# What is your age?



## FormerAdministrator (Jan 10, 2000)

What is your age?


----------



## TrueBlue (Oct 11, 2004)

Poll Options
*What is your age?*
Less than 30
31-39
40-49
60-64
65 or older

I don't fit into any of those choices . . . must be a conspiracy! (g)


----------



## PBzeer (Nov 11, 2002)

Ditto here.


----------



## Fareast (Nov 15, 2006)

Are we missing a section?


----------



## chucklesR (Sep 17, 2007)

Nah they just don't care if you are 50-59.


----------



## sailortjk1 (Dec 20, 2005)

Us young pups get a vote.
That is if you consider 40 something young.


----------



## FormerAdministrator (Jan 10, 2000)

Fareast said:


> Are we missing a section?


Sorry, just added the missing section


----------



## zz4gta (Aug 15, 2007)

I'm still *under 30*, but getting closer every day....


----------



## blt2ski (May 5, 2005)

I voted, but spouse falls in a different category than me!

Besides, you have the decades with out names.

0-12 your learning things sooooooooo...........
13-19 you know everything so we should hire you
20-29 you realize you do NOT know everything
30-39 you get old .....usually a kid or two around
40-49 you're really old, have teens telling you you know nothing
50-59 you get to live again, said teens are gone!
60-69 golden yrs
70-79 old fart
80-89 really old fart
90+ depends yrs, on whether you need them or not!

It should also be noted if one has kids a bit early or late in life, said decades do change a bit..........


Marty


----------



## camaraderie (May 22, 2002)

Sorry...but I don't get these weekly polls asking for personal information. Why not ask sailing questions??
What kind of anchor do you have? 
What's the longest non-stop voyage you've taken?
What kind of anchor do you use? 
What's your keel? 
How big will you next boat be?

[Dataset records]:
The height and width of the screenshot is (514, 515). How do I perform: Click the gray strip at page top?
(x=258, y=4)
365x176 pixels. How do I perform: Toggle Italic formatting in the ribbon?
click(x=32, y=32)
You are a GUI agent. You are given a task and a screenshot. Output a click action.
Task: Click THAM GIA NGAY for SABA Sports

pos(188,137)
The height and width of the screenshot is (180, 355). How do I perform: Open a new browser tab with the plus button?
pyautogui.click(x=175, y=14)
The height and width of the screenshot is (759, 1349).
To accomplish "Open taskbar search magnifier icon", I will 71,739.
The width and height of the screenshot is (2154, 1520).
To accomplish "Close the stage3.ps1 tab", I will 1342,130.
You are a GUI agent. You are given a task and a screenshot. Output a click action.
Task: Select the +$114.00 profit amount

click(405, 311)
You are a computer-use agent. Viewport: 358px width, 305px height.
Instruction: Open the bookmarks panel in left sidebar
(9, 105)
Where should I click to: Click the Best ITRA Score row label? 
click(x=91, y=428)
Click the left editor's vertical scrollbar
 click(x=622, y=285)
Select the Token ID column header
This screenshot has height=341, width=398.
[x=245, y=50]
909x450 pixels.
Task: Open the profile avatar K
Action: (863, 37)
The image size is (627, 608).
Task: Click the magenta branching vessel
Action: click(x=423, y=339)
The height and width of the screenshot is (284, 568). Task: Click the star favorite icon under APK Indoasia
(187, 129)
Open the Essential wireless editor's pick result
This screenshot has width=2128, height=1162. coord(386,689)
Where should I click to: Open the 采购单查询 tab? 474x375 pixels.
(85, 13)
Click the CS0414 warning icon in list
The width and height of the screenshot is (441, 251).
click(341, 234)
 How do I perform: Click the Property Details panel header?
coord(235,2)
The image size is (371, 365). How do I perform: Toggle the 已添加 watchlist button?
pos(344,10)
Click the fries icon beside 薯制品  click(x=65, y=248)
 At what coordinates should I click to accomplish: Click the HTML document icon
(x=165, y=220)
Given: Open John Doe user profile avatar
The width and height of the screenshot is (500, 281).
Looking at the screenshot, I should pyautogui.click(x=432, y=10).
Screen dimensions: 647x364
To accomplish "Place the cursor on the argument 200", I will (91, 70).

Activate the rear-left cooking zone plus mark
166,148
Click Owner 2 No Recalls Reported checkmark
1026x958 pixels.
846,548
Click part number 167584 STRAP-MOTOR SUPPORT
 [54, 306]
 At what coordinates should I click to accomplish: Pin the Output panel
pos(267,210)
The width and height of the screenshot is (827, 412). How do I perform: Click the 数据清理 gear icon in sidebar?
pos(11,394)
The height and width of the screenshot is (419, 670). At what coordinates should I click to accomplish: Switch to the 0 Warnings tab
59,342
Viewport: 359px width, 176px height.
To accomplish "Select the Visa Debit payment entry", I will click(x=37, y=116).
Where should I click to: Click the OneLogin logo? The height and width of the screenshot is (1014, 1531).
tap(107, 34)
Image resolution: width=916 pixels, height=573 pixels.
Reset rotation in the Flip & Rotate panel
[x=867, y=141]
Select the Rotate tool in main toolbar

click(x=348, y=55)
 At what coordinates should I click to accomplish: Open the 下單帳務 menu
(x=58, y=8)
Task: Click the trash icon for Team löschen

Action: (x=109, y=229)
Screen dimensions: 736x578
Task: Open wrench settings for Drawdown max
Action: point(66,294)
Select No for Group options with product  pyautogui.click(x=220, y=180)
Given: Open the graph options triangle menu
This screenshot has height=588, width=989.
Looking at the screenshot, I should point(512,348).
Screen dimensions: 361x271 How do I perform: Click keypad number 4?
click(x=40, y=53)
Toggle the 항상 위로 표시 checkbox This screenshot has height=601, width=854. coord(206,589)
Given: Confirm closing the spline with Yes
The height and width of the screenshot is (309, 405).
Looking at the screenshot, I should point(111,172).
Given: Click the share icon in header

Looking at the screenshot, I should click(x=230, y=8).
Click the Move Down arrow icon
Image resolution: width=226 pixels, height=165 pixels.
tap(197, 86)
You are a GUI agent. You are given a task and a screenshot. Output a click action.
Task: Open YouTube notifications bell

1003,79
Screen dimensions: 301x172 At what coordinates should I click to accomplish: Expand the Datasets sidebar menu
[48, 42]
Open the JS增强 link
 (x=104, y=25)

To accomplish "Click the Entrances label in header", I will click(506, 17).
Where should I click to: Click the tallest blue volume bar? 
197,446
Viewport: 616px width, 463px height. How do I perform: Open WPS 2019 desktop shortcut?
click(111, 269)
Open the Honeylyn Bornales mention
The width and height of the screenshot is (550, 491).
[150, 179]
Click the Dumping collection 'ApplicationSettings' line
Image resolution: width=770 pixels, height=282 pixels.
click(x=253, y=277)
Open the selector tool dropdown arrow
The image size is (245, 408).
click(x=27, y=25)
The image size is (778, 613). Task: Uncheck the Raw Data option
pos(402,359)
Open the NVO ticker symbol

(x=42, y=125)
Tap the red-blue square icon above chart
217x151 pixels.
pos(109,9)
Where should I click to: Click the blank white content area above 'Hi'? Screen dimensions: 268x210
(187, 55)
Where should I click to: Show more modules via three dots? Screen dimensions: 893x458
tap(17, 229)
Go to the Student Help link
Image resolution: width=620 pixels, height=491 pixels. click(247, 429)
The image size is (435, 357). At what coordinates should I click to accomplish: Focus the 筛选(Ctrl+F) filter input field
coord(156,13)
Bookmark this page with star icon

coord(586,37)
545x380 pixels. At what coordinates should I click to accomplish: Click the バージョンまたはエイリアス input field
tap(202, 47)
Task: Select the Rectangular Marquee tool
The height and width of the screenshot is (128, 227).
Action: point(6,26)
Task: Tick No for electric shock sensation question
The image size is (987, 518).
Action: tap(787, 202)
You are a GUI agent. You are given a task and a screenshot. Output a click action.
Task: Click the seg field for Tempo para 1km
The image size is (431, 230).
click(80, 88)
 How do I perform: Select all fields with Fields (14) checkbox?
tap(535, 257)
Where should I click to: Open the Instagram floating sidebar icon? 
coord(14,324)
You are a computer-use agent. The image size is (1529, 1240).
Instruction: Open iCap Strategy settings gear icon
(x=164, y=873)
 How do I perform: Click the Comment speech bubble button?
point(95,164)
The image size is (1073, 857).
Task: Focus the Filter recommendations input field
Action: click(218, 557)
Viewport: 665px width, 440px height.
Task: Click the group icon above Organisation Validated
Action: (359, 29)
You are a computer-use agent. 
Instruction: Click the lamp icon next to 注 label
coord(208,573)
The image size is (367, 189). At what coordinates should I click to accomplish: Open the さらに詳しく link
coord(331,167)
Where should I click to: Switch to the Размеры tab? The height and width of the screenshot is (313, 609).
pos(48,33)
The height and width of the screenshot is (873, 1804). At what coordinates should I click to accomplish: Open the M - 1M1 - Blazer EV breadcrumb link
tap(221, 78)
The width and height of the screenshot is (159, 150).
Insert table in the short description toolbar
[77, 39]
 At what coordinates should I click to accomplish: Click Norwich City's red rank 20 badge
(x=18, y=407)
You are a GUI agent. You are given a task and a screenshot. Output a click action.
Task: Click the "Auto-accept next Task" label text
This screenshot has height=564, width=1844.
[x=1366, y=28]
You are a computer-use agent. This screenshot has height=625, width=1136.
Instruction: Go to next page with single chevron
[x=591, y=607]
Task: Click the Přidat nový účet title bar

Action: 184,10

[Objective]: Can you transcribe the age poll thread word for word, starting at "It should also" and ending at "do you have?"? The rows are separate material, unrelated to the age poll thread.

[Completed exercise]:
It should also be noted if one has kids a bit early or late in life, said decades do change a bit..........


Marty


----------



## camaraderie (May 22, 2002)

Sorry...but I don't get these weekly polls asking for personal information. Why not ask sailing questions??
What kind of anchor do you have?